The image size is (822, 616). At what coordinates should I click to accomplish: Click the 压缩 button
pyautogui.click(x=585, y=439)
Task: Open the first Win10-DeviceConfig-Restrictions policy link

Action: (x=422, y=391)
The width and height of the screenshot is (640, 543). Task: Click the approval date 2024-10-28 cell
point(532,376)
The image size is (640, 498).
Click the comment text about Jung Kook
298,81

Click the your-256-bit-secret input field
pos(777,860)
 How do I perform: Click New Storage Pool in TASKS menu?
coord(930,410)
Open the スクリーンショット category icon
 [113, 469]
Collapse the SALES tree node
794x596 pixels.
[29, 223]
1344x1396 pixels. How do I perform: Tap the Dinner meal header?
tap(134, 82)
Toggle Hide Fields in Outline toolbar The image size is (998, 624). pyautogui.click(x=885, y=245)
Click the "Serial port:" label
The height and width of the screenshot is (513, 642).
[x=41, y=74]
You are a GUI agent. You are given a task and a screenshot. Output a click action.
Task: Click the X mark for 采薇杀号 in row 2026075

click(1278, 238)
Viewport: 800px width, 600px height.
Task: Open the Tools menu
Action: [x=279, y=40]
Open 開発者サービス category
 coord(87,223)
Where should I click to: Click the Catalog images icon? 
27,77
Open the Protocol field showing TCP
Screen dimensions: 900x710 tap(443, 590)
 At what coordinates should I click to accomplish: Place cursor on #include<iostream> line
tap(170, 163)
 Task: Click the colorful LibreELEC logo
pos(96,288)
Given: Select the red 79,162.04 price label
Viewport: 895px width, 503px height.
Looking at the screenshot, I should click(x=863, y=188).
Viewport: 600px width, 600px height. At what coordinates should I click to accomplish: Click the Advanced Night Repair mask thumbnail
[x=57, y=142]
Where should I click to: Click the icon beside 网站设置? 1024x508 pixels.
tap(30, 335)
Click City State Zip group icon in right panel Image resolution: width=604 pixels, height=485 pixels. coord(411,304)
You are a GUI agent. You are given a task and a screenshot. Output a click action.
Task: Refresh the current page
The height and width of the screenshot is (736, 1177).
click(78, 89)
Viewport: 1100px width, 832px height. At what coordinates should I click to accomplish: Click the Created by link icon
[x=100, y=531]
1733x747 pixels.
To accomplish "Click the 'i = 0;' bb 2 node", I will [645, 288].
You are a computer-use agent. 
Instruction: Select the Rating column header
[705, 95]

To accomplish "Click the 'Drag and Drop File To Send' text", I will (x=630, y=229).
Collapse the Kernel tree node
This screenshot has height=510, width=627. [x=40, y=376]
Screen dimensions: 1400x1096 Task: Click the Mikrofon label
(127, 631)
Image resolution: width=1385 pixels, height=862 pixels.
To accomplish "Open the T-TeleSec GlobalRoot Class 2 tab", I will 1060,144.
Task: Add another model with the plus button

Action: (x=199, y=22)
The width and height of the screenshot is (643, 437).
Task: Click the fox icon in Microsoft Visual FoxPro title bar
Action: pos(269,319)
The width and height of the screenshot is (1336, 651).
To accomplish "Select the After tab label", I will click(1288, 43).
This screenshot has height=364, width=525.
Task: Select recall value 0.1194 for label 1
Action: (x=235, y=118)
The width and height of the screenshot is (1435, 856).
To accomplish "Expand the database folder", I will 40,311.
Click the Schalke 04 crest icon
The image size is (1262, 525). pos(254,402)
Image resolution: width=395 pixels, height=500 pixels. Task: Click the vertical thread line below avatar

--------------------

Problem: Within the listing above, the range opens at the line with "Open 開発者サービス category" and closes at the line with "Given: Select the red 79,162.04 price label". Reproduce exactly the lines of that range, including both ends.

Task result:
Open 開発者サービス category
 coord(87,223)
Where should I click to: Click the Catalog images icon? 
27,77
Open the Protocol field showing TCP
Screen dimensions: 900x710 tap(443, 590)
 At what coordinates should I click to accomplish: Place cursor on #include<iostream> line
tap(170, 163)
 Task: Click the colorful LibreELEC logo
pos(96,288)
Given: Select the red 79,162.04 price label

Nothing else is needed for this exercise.